A second cap came against Spain at Highbury in December 1931 in what was Dixie Dean’s last international appearance. Dean bet Gee his £6 match fee that England would put more than five goals past Ricardo Zamora, Spain’s flamboyant goalkeeper, to which the defender agreed. Dean scored just once, but England won 7-1 and Dean collected his winnings.
It would take Gee a further five years to earn back his match fee. He was struck down by injuries that necessitated a cartilage operation – a career-threatening procedure in those days of unrefined surgical procedures – and he missed most of the 1932/33 season. A third and final international cap did not come until 1936.
ALTHOUGH STILL only in his late twenties, Gee began to fall out of favour with the Everton management. In November 1937, the pendulum swung back in favour of a Welsh centre half and Gee lost his place to T.G. Jones. A month later the Everton board consented to his moving house to Manchester, a rare allowance at a time when clubs liked their players to live within sight of the stadium. The following April Gee rejected the terms offered him, a development that would not endear him to the boardroom. He seems to have belatedly accepted a new contract, but thereafter was a peripheral figure.

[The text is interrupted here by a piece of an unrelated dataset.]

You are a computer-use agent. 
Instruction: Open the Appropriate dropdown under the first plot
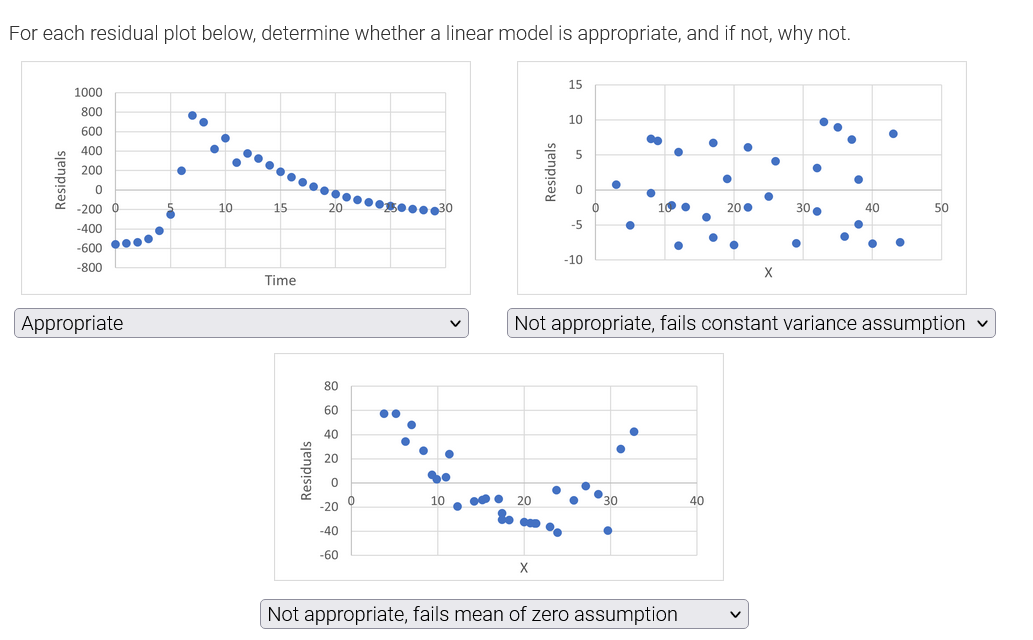[x=240, y=323]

Gee’s impact on Everton’s history transcended his own playing days. When, in 1930, he had the chance to choose between several First Division clubs, his trainer at Stockport – Harry Catterick senior – advised him to go to Goodison. Later that decade Gee was able to return the favour: his old coach told him that his son – Harry Catterick – who was playing as an amateur for Stockport was ready for bigger things and Gee promptly passed on word to the Everton management.
‘I was there with Theo Kelly in the Tory Club at Stockport when young Harry signed the forms,’ Gee said in 1969. And so began one of the most enduring relationships in the club’s history.
Gee played more than 200 games for Everton, but bad luck ultimately prevented him from winning more medals. His cartilage problems kept him out of the FA Cup winning team in 1933, and by the time of Everton’s title win in 1939 he had lost his place to the more polished T.G. Jones.
POST-FOOTBALL, Gee became a woodwork teacher in Manchester, later retiring to St Asaph in North Wales.